R. A. Jean1, S. M. Miller1, A. S. Chiu1, P. S. Yoo1 1Yale University School Of Medicine,Department Of Surgery,New Haven, CT, USA
Introduction: Morbidity and mortality are relatively high following liver transplantation. Furthermore, severe pulmonary complications progressing to respiratory failure, though rare, are associated with increased postoperative mortality and prolonged hospitalization. Although these cases may require tracheostomy, there is uncertainty regarding how soon this should be pursued. The purpose of this study is to quantify the comparative effectiveness of early versus late tracheostomy in postoperative liver transplant patients in relation to in-hospital mortality and length of stay.
Methods: The National Inpatient Sample (NIS) dataset between 2000 and 2014 was queried for discharges among adult patients who underwent both orthotopic liver transplant (OLT) and post-transplant tracheostomy (PTT). Patients receiving tracheostomy by post-transplantation day 14 were classified as “early” tracheostomies, while those receiving after day 14 were classified as “late". In-hospital mortality was compared between groups using adjusted logistic regression models. Cox proportional hazards regression was used to model the impact of early tracheostomy on post-tracheostomy length of stay (PTLOS), accounting for the competing risk of inpatient mortality.

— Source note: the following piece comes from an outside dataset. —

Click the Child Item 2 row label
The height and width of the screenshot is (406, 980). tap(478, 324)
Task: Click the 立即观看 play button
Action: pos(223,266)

Results: There were 2,149 weighted discharges after OLT and PTT during the study period, of whom 783 (36.4%) were performed by post-transplant day 14 and classified as “early.” Patients receiving early PTT were more likely to have a Charlson Comorbidity score (CCI) of 3+ compared to those receiving late PTT (early 71.1% vs late 60.0%, p=0.04), but there were otherwise no significant baseline differences between groups. Despite this increased comorbidity, early PTT had significantly lower in-hospital mortality (early 26.4% vs late 36.7%, p=0.01). Unadjusted median PTLOS was 31 days (IQR 20-48 days) for early PTT, versus 39 days (IQR 23-61 days) for late PTT (p=0.03). In adjusted logistic regression, early PTT was associated with 37% decreased odds of in-hospital mortality in comparison to late PTT (OR 0.63, p=0.04). Furthermore, after accounting for competing risk of mortality, early tracheostomy had a 41% higher daily rate of discharge alive during the post-transplant hospitalization (HR 1.41, p<0.0001).
Conclusion: Among patients with OLT, early PTT, despite being performed on patients with significantly higher comorbidity scores, was associated with lower in-hospital mortality, lower PTLOS, and quicker discharge alive. These results support our hypothesis that among patients with respiratory failure after OLT, early consideration of PTT may portend more favorable outcomes than a delayed approach.